Online retailer Booktopia has grown its processing space from 4000sqm in 2010 to 14,000sqm in 2020, and made a significant investment in automated packing systems and robotic four-metre-high shelving warehouses, according to the Knight Frank report.
“The time it takes between ordering something online and receiving it is still very long in Australia relative to other countries, and people’s expectations are shifting,” said REA Group economist Anne Flaherty.
“Customers will go with whoever will deliver the fastest, so that’s why there’s been a really big increase in what we call ‘last mile logistic capabilities’,” she explained.
The Knight Frank report revealed total online retail in Australia accounts for 10-16% of total sales, but despite the COVID-accelerated growth, Australia is still below the global online penetration rate of 25%.
“This presents a massive opportunity for the industrial and logistics sector,” the report stated.
“Companies will require more storage space and logistics delivery capabilities. And as demand for faster fulfilment rises, so will the demand for decentralised or urban infill locations to allow for faster last-mile delivery.”
Ms Flaherty said the demand for industrial space in urban areas has not only put industrial use in competition with residential land use, but increased the value of suburban light industrial sites.
“In the past, industrial spaces were far away from cities, in areas where there was a lot of space, but what we’re seeing now is more demand for inner city and suburban space that can be used for last mile logistics,” she said
“If we go back a few years, industrial space in urban and suburban areas, was mainly being converted into residential if it could be.
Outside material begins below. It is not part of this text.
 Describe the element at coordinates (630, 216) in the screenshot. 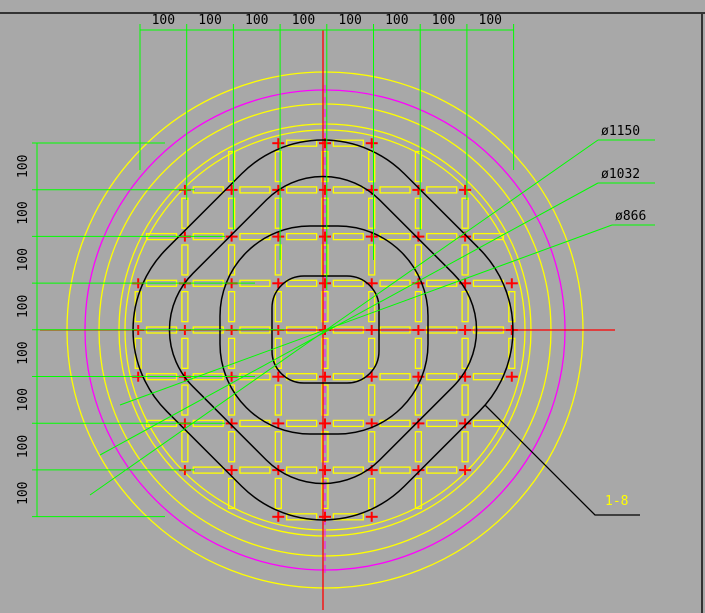

I see `diameter-label: ø866` at that location.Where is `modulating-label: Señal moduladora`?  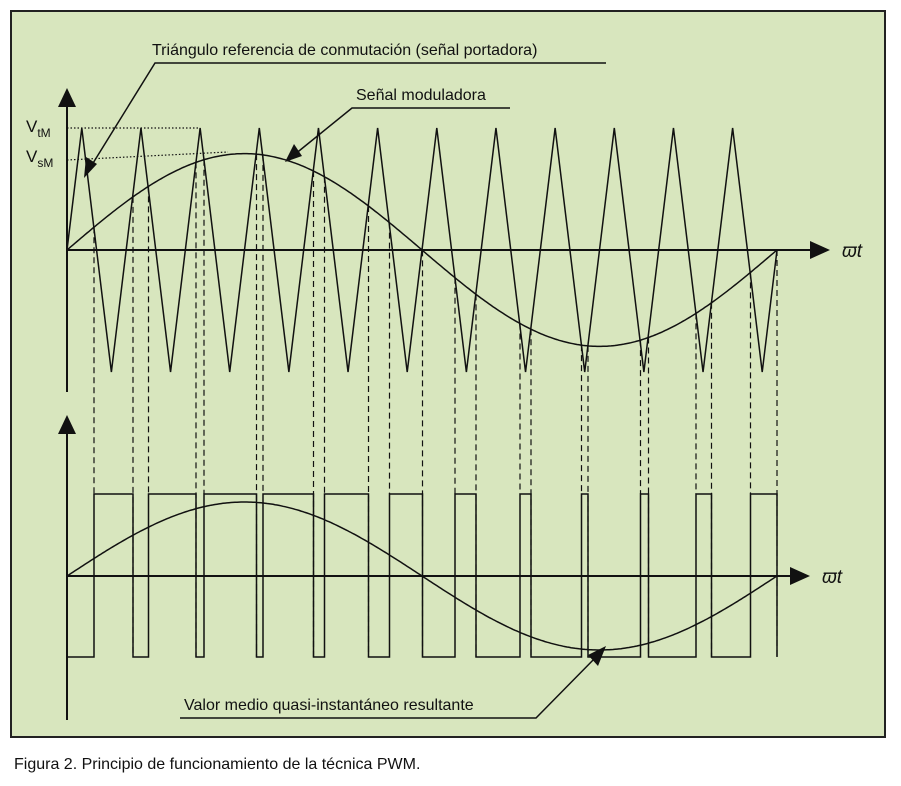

But now that space is very valuable if it remains industrial.”
According to Knight Frank, the south Sydney market is one of the most sought-after infill locations in the country, given its proximity to the Sydney CBD, Port Botany and Sydney Airport. Land prices in the precinct have surged 127% in the past five years to average well over $3000 per square metre.
In contrast, in south west Sydney, where 75% of the state’s development activity is taking place and more land is available, growth has been 106% to average over $660 per square metre.
Ms Flaherty said the industrial sector was one of only a few sectors across the commercial landscape that saw rents rise last year.
“Other sectors were hit very hard by COVID, but in industrial it’s been the opposite, and e-commerce has been the driving force behind the increase in rents that we’ve seen,” she said.
She added investors were increasingly likely to weight their commercial property portfolio towards industrial, as retail and office space were perceived as risker assets types since the pandemic.
JLL research recorded quarterly rental growth of 4.7% in Melbourne’s west and 3.4% in Sydney’s inner west region.
“The June quarter marked the highest volume of new development commencements that JLL Research has ever recorded, with over 800,000sqm across 33 new logistics & industrial projects starting construction over the last three months,” said JLL’s senior director of industrial research, Annabel McFarlane.
“These projects have seen healthy levels of occupier interest and secured a pre-commitment rate above 50%.”
Of interest to developers and investors is Knight Frank’s assessment of the best areas for the development of last mile infrastructure. Its urban logistics report specifies that these areas are in popular inner-urban locations, or urban renewal corridors, earmarked for future employment growth.
In Sydney, the report identifies: Alexandria and Marrickville in the south; Auburn, Lidcombe, Homebush and Silverwater in the inner west; and the Strathfield area, which is home to the Enfield intermodal logistics centre.
In Melbourne, potential locations are: Tullamarine in the north; Oakleigh, Moorabbin and Burwood in the south east; and the Port of Melbourne.
In Brisbane, emerging last mile logistics suburbs are north of the river in areas such as Pinkenba, Eagle Farm, Hendra and Northgate; and in the south in Salisbury, Rocklea and Oxley.